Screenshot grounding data
═══
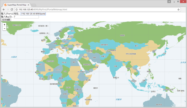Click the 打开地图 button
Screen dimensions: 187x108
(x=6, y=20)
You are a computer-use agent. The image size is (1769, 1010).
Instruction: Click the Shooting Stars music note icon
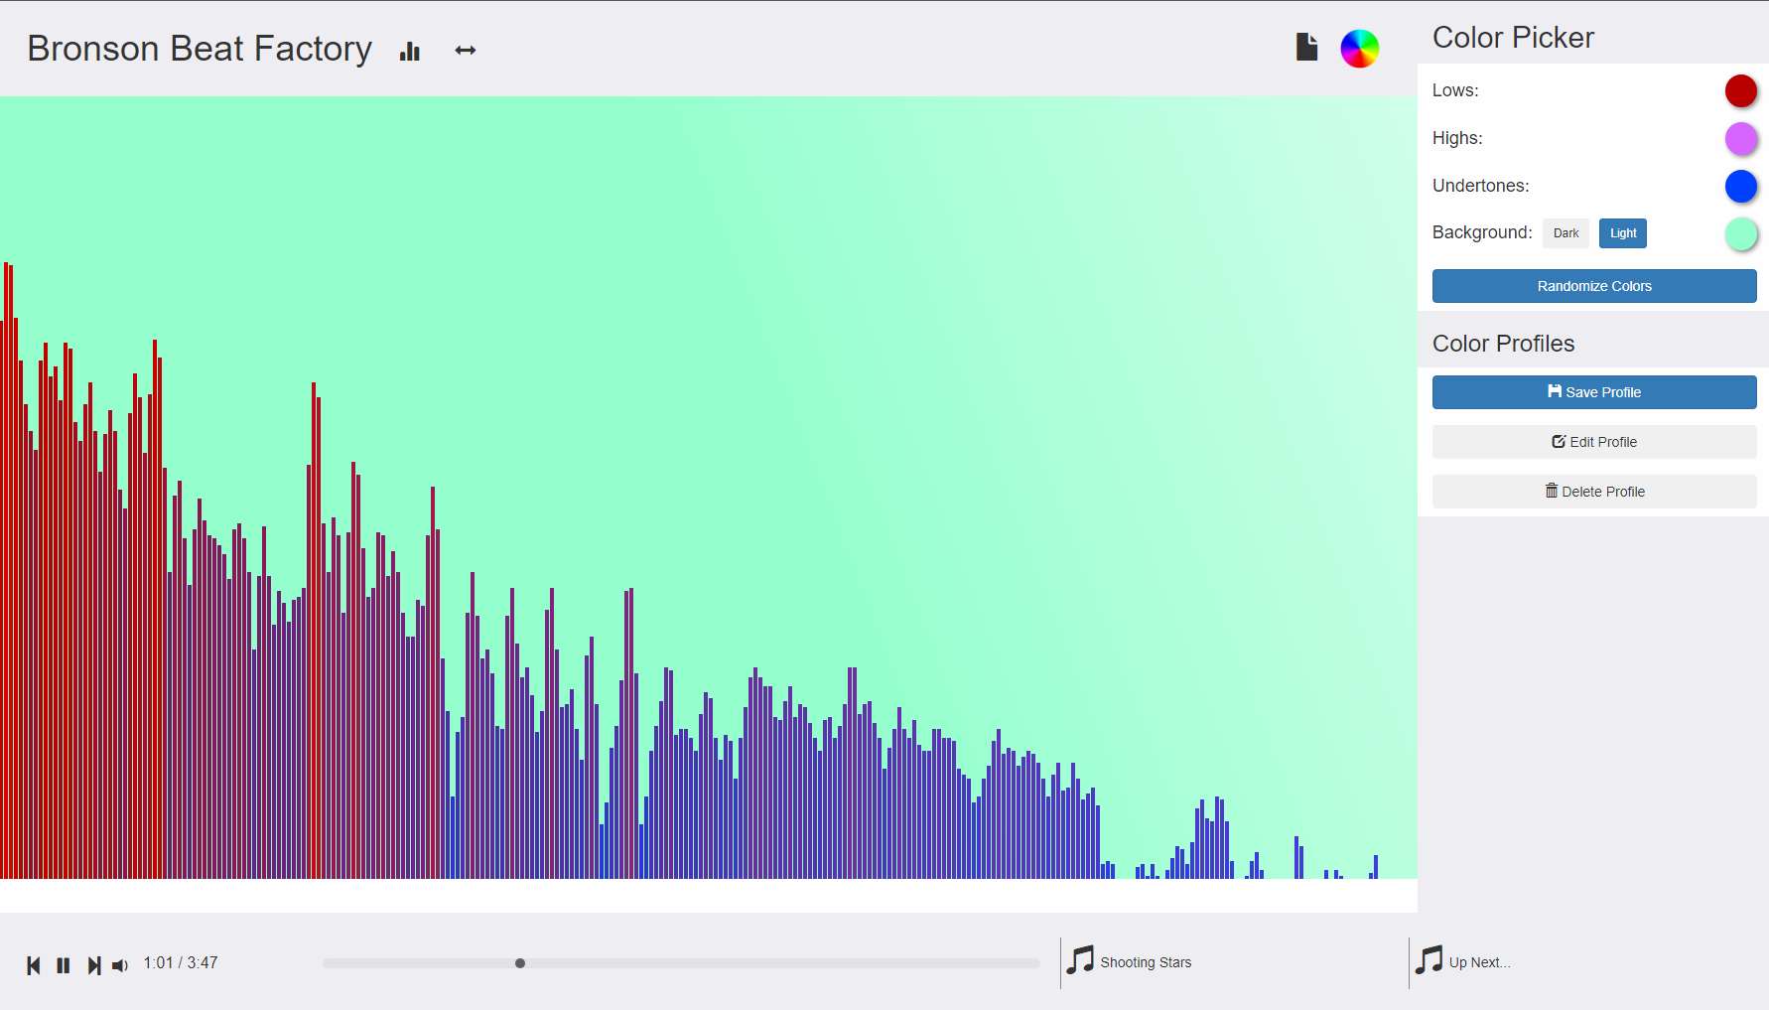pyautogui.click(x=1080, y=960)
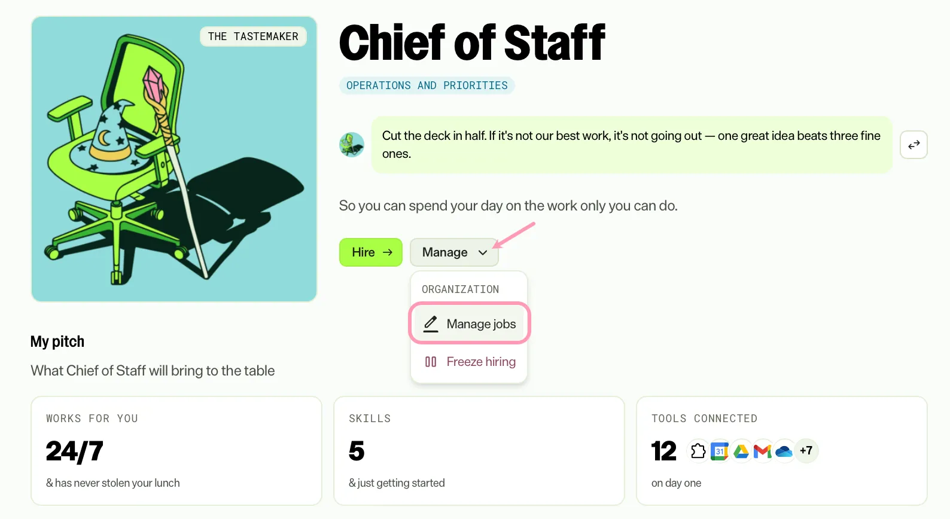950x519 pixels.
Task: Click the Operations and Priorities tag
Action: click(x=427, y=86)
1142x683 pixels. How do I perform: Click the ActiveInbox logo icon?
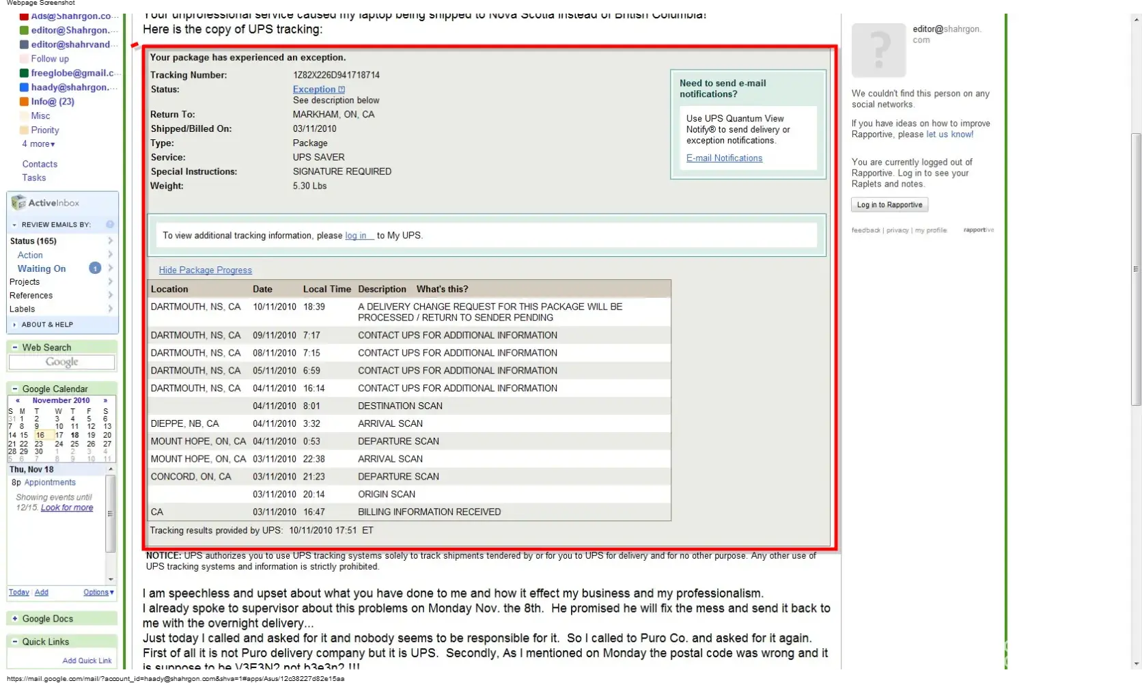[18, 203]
═══
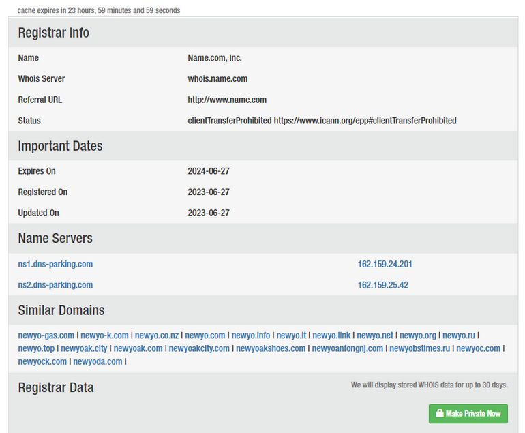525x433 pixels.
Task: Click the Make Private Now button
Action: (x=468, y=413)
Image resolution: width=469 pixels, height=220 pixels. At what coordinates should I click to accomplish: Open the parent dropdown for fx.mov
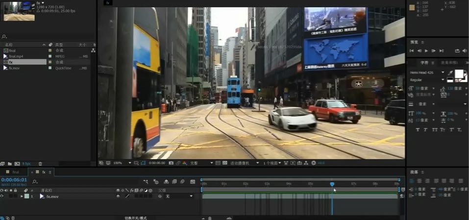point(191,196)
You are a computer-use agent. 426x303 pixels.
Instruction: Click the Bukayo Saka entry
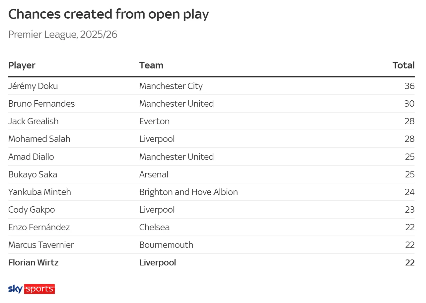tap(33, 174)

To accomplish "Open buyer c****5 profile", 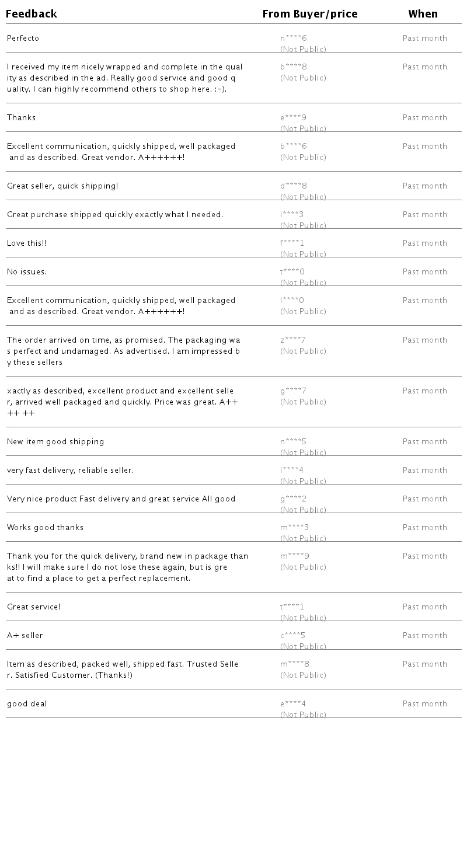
═══
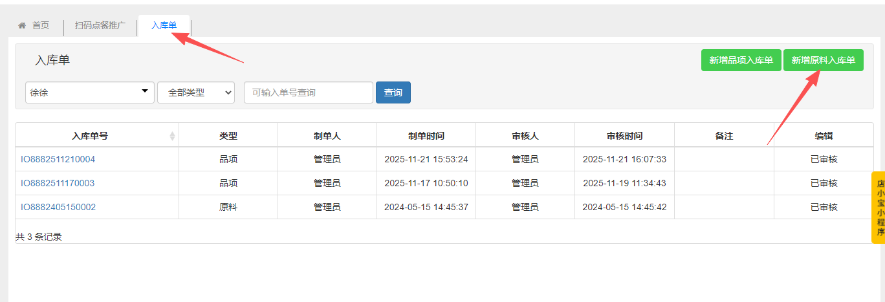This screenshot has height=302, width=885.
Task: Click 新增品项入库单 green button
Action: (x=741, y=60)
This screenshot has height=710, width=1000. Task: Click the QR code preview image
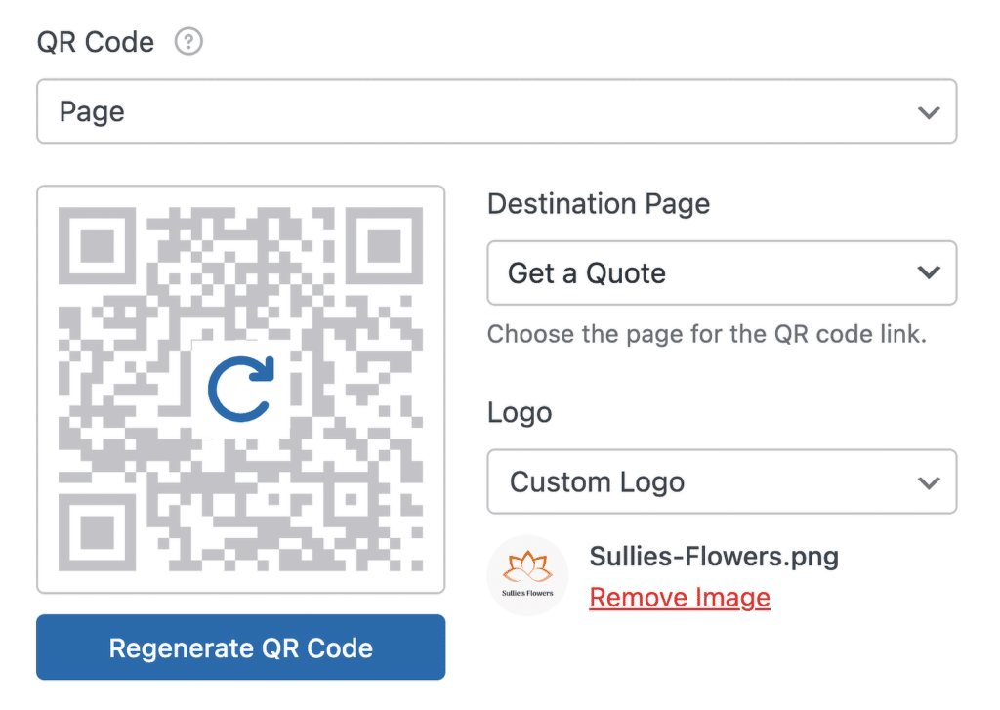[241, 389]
═══
Say how many lines above contain "computer", and give no words besides the number.

Result for this exercise: 2